++++ TEXTAUSZUG ++++

Language of document : ECLI:EU:T:2010:282

BESCHLUSS DES GERICHTS (Zweite Kammer)

6. Juli 2010(*)

„Gemeinschaftsmarke – Verfallsverfahren – Widerruf der Entscheidung der Beschwerdekammer – Wegfall des Streitgegenstands – Erledigung der Hauptsache“

In der Rechtssache T‑349/09

PAGO International GmbH mit Sitz in Klagenfurt (Österreich), Prozessbevollmächtigte: Rechtsanwälte C. Hauer und C. Schumacher,

Klägerin,

gegen

Harmonisierungsamt für den Binnenmarkt (Marken, Muster und Modelle) (HABM), vertreten durch G. Schneider als Bevollmächtigten,

Beklagter,

andere Beteiligte im Verfahren vor der Beschwerdekammer des HABM:

Tirol Milch reg. Gen. mbH Innsbruck mit Sitz in Innsbruck (Österreich),

betreffend eine Klage gegen die Entscheidung der Vierten Beschwerdekammer des HABM vom 1. Juli 2009 (Sache R 864/2008‑4) zu einem Verfallsverfahren zwischen der Tirol Milch reg. Gen. mbH Innsbruck und der PAGO International GmbH

erlässt

DAS GERICHT (Zweite Kammer)

++++ BEREITGESTELLTES MATERIAL ++++

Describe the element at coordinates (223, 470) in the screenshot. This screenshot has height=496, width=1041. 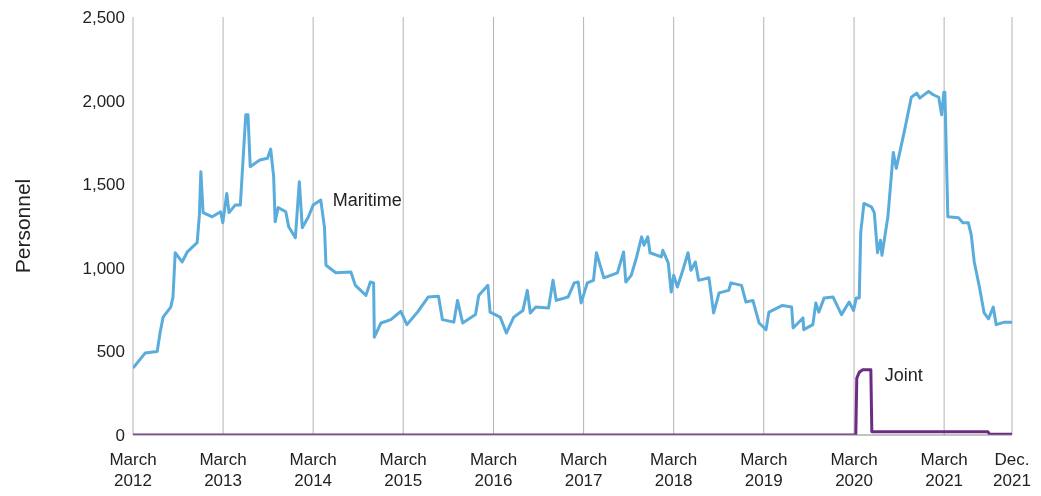
I see `x-tick-label: March 2013` at that location.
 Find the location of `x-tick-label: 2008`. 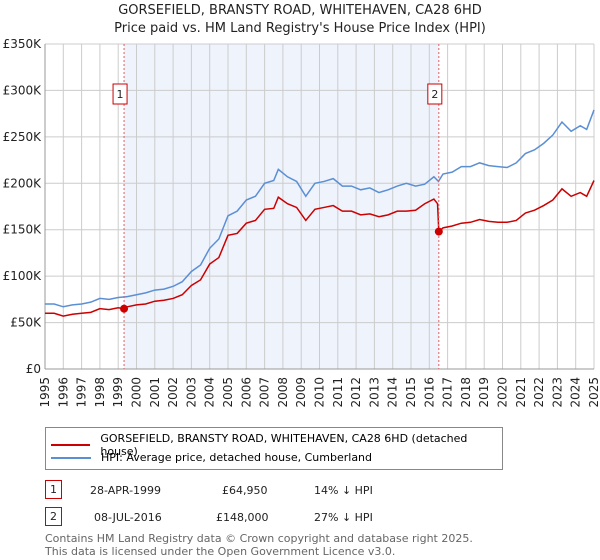

x-tick-label: 2008 is located at coordinates (283, 392).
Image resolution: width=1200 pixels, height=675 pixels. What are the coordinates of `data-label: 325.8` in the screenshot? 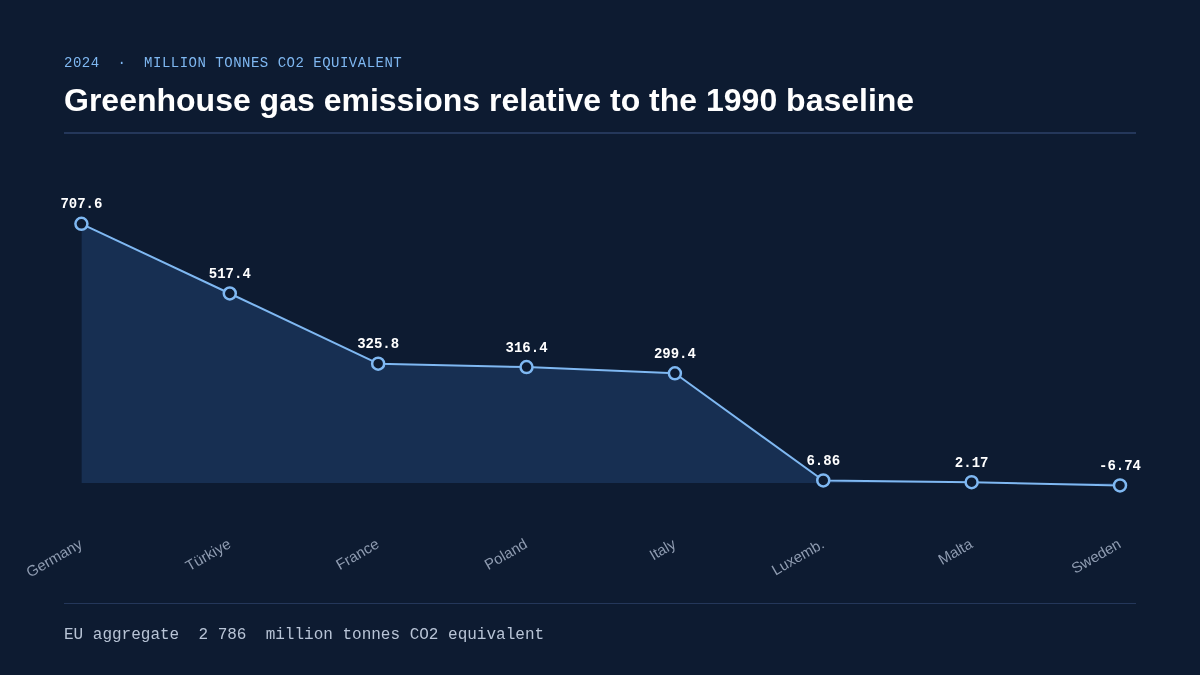 It's located at (378, 344).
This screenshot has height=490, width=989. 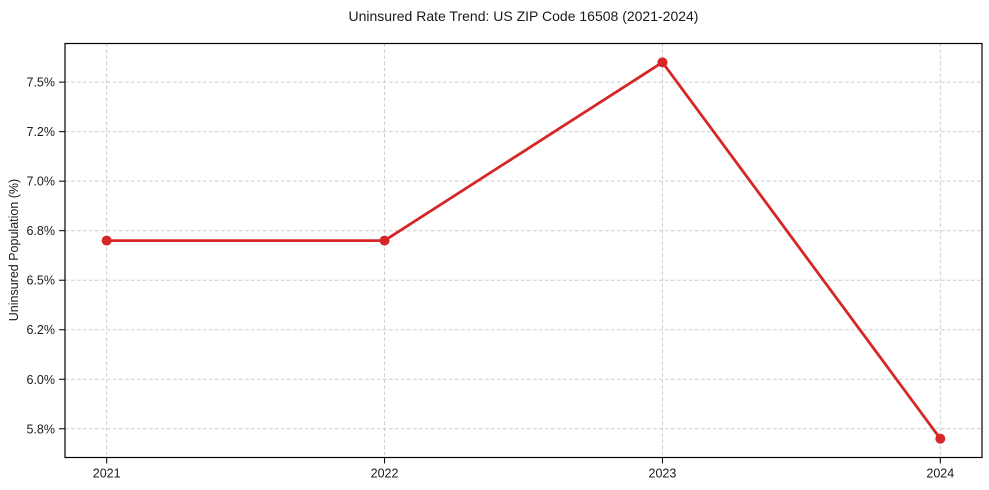 I want to click on y-tick-label: 6.2%, so click(x=42, y=330).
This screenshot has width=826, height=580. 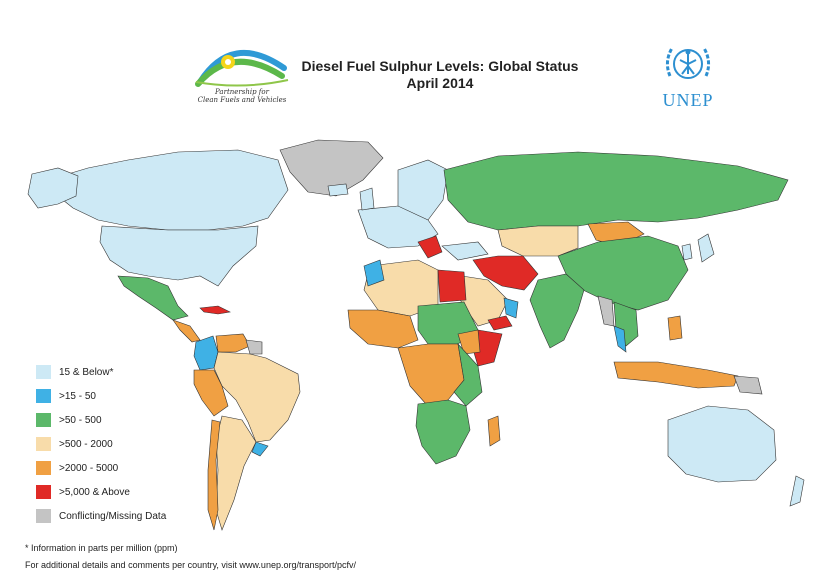 I want to click on region-chile, so click(x=214, y=475).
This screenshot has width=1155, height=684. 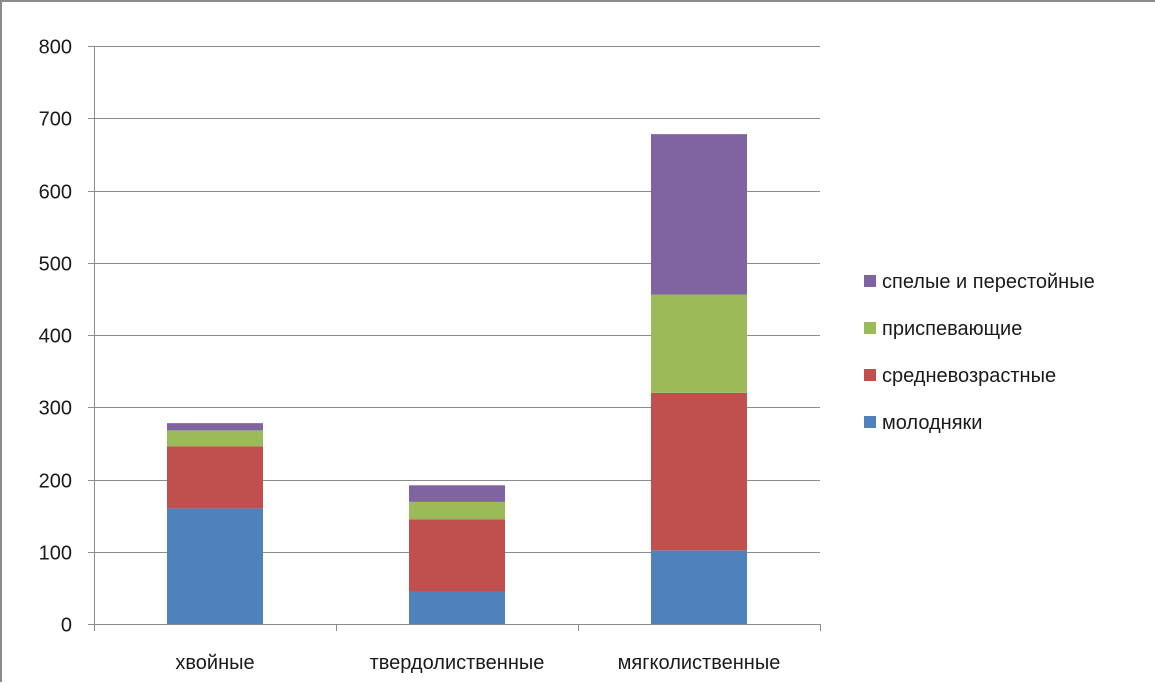 I want to click on y-tick-label: 100, so click(x=56, y=554).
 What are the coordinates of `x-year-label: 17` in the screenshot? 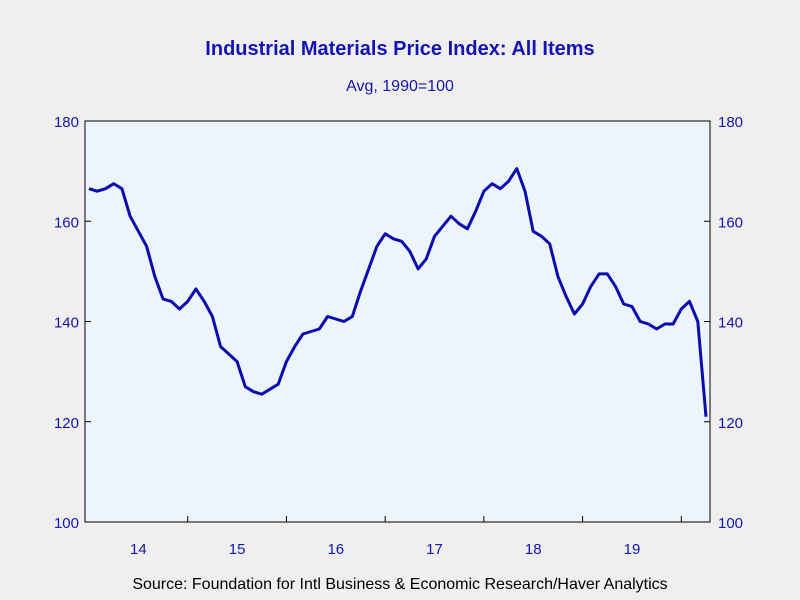 It's located at (434, 550).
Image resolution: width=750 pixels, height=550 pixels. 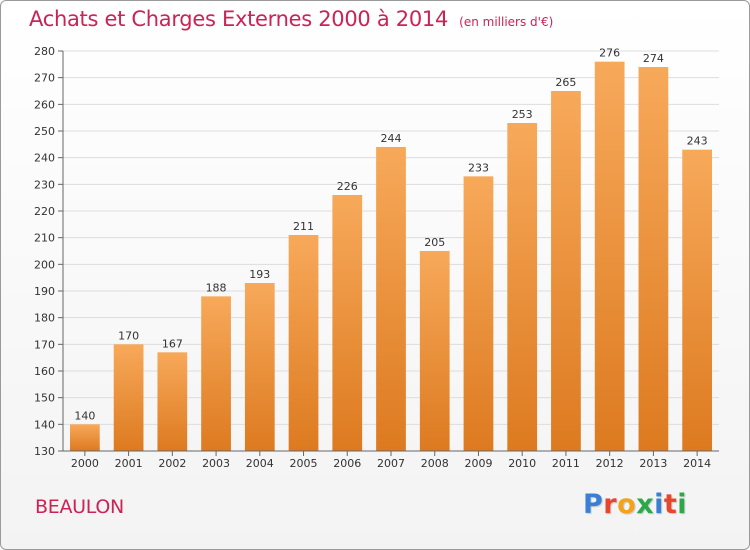 What do you see at coordinates (44, 132) in the screenshot?
I see `y-tick-label: 250` at bounding box center [44, 132].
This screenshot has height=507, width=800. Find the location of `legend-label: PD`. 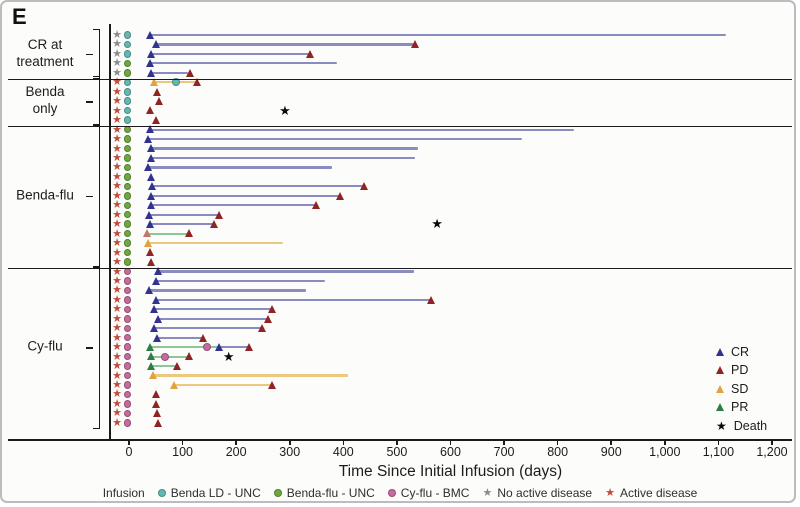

++++

AUFGABEN:
a – Nenne alle Schlagworte, die in der in Anführungszeichen gesetzten Überschrift des Gerichtsbeschlusses durch Gedankenstriche voneinander getrennt sind.
b – Entnimm dem Gerichtsbeschluss den Abschnitt, der bei den Worten „andere Beteiligte im“ beginnt und nach „GERICHT (Zweite Kammer)“ endet, und gib ihn unverändert wieder.
Die Zeilen haben mit dem Gerichtsbeschluss nichts zu tun.

LÖSUNGEN:
a –
Gemeinschaftsmarke
Verfallsverfahren
Widerruf der Entscheidung der Beschwerdekammer
Wegfall des Streitgegenstands
Erledigung der Hauptsache

b –
andere Beteiligte im Verfahren vor der Beschwerdekammer des HABM:

Tirol Milch reg. Gen. mbH Innsbruck mit Sitz in Innsbruck (Österreich),

betreffend eine Klage gegen die Entscheidung der Vierten Beschwerdekammer des HABM vom 1. Juli 2009 (Sache R 864/2008‑4) zu einem Verfallsverfahren zwischen der Tirol Milch reg. Gen. mbH Innsbruck und der PAGO International GmbH

erlässt

DAS GERICHT (Zweite Kammer)